— start —

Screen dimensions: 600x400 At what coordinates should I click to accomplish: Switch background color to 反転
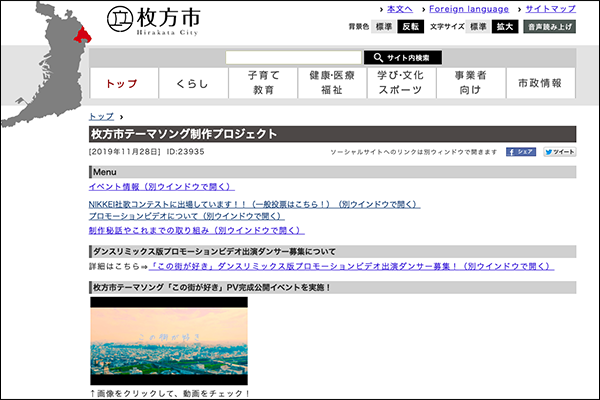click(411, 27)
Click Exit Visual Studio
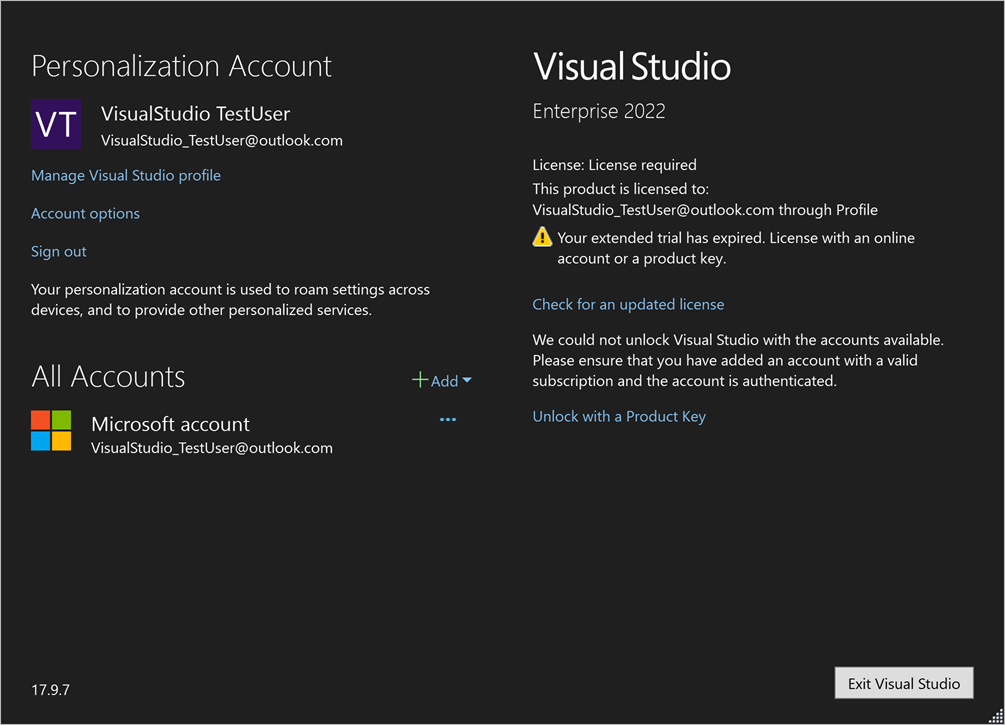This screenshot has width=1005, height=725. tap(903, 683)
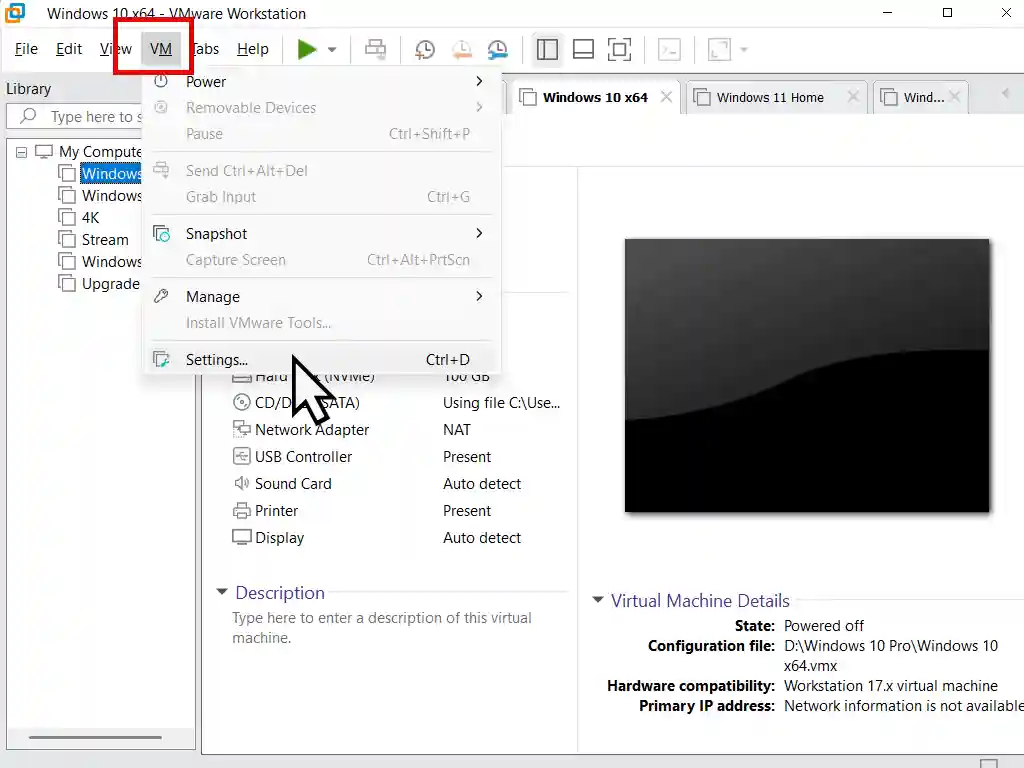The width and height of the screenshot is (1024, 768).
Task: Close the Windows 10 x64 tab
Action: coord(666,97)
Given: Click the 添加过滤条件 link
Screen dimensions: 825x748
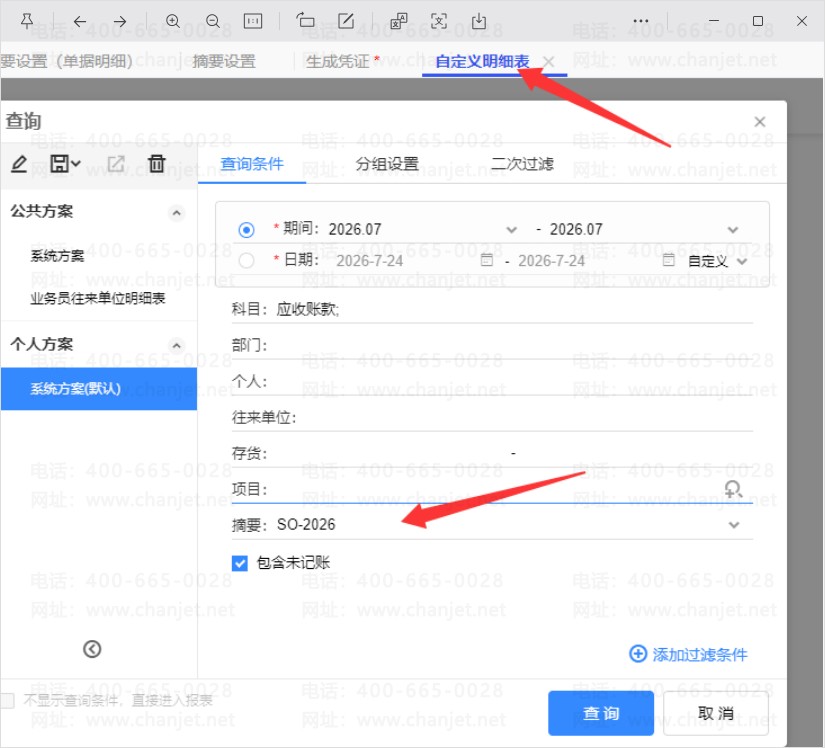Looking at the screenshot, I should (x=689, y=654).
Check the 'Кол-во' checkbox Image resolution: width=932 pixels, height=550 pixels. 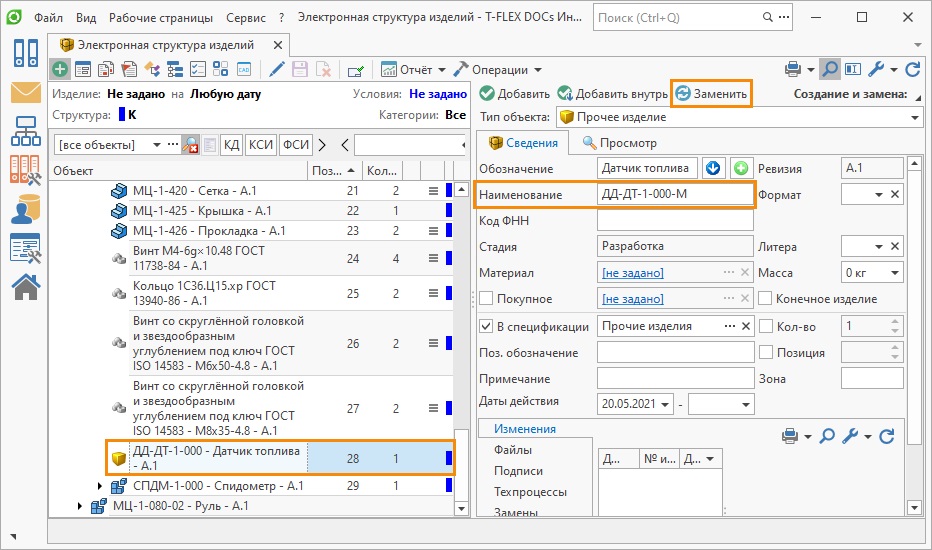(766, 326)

— end —
— start —

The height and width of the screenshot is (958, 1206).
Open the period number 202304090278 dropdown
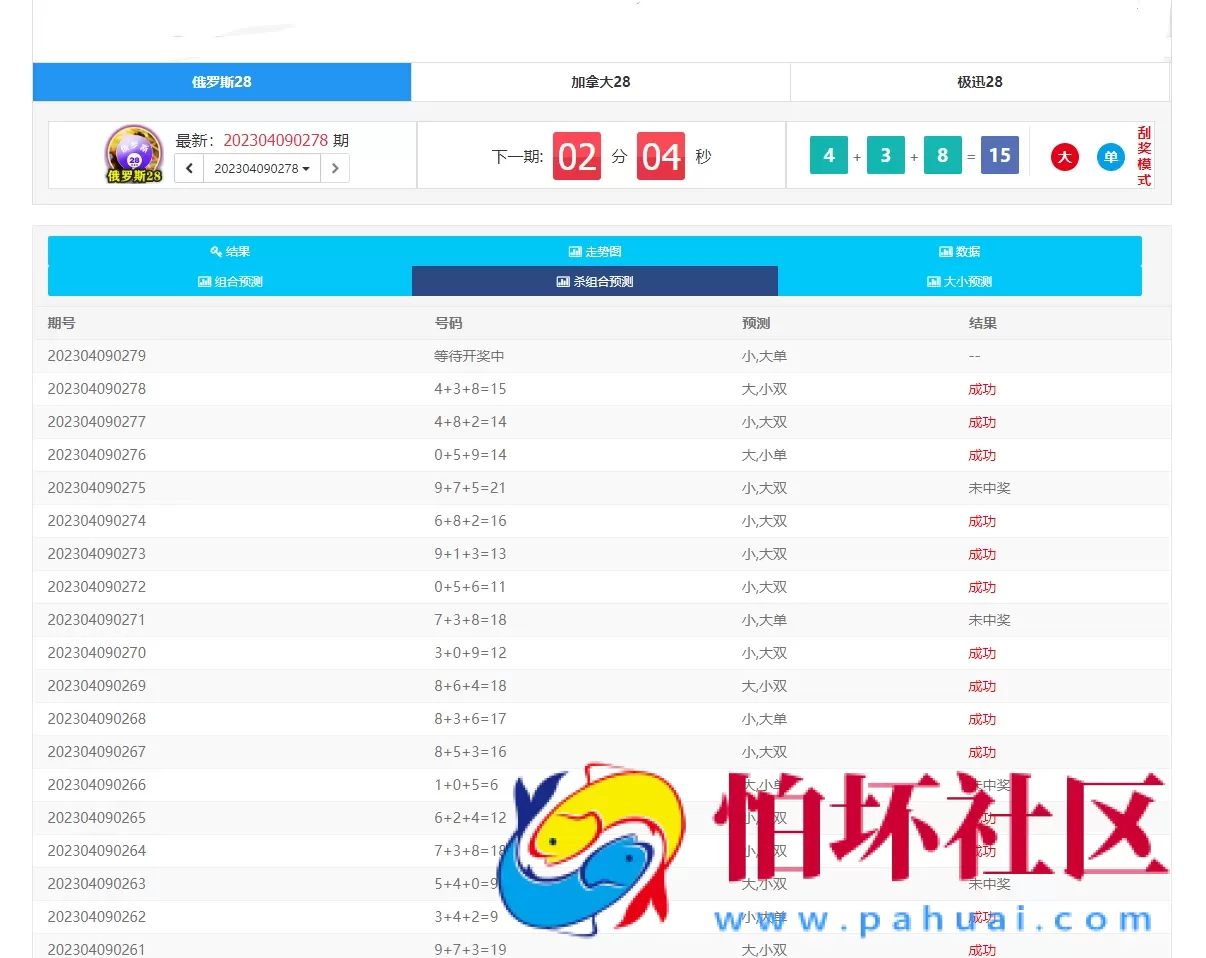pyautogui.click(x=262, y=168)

— end —

Could you give the entries again, starting with the line with "The height and" and going on through the line with "pyautogui.click(x=262, y=168)", changing "dropdown" to "menu" and keeping everything else the same? Leave the pictures out of your answer.

#### Output below:
The height and width of the screenshot is (958, 1206).
Open the period number 202304090278 menu
pyautogui.click(x=262, y=168)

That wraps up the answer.